* Begin *

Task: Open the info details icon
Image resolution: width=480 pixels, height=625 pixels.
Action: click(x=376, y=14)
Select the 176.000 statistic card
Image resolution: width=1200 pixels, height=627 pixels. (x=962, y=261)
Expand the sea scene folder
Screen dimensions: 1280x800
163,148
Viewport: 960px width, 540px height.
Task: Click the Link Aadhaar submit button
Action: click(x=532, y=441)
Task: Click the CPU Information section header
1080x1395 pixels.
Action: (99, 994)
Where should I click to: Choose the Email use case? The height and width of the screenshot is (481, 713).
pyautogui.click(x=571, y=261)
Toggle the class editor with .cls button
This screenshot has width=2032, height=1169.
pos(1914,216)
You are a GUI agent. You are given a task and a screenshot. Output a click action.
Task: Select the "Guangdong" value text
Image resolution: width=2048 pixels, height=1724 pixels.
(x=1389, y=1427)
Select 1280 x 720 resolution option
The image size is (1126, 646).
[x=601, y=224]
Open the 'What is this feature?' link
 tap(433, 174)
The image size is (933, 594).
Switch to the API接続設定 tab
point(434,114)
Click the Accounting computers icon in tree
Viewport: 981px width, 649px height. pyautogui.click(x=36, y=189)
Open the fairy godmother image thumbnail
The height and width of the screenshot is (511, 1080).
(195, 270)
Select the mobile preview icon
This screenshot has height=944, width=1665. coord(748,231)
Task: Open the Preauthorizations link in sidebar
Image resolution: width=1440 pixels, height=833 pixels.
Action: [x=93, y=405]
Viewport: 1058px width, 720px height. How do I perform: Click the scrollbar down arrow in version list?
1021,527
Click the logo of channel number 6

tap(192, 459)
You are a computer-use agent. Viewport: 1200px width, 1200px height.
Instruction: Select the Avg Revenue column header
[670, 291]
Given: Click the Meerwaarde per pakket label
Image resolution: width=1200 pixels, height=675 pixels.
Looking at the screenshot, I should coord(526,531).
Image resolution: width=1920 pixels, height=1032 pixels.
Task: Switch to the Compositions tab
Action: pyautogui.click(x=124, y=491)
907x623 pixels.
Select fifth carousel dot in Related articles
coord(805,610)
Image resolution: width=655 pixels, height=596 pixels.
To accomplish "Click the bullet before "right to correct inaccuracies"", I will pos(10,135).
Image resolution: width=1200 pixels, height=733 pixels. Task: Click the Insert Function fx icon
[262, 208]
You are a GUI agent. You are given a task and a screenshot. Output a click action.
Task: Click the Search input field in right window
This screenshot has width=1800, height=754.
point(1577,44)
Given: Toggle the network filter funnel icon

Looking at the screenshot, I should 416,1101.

* End *

▸ WHAT THIS TASK INVOLVES: From the listing above, copy out word for word the lines from the one containing "Open the 'What is this feature?' link" to the one containing "This screenshot has height=944, width=1665.", both included.

▸ ANSWER BELOW:
Open the 'What is this feature?' link
 tap(433, 174)
The image size is (933, 594).
Switch to the API接続設定 tab
point(434,114)
Click the Accounting computers icon in tree
Viewport: 981px width, 649px height. pyautogui.click(x=36, y=189)
Open the fairy godmother image thumbnail
The height and width of the screenshot is (511, 1080).
(195, 270)
Select the mobile preview icon
This screenshot has height=944, width=1665. coord(748,231)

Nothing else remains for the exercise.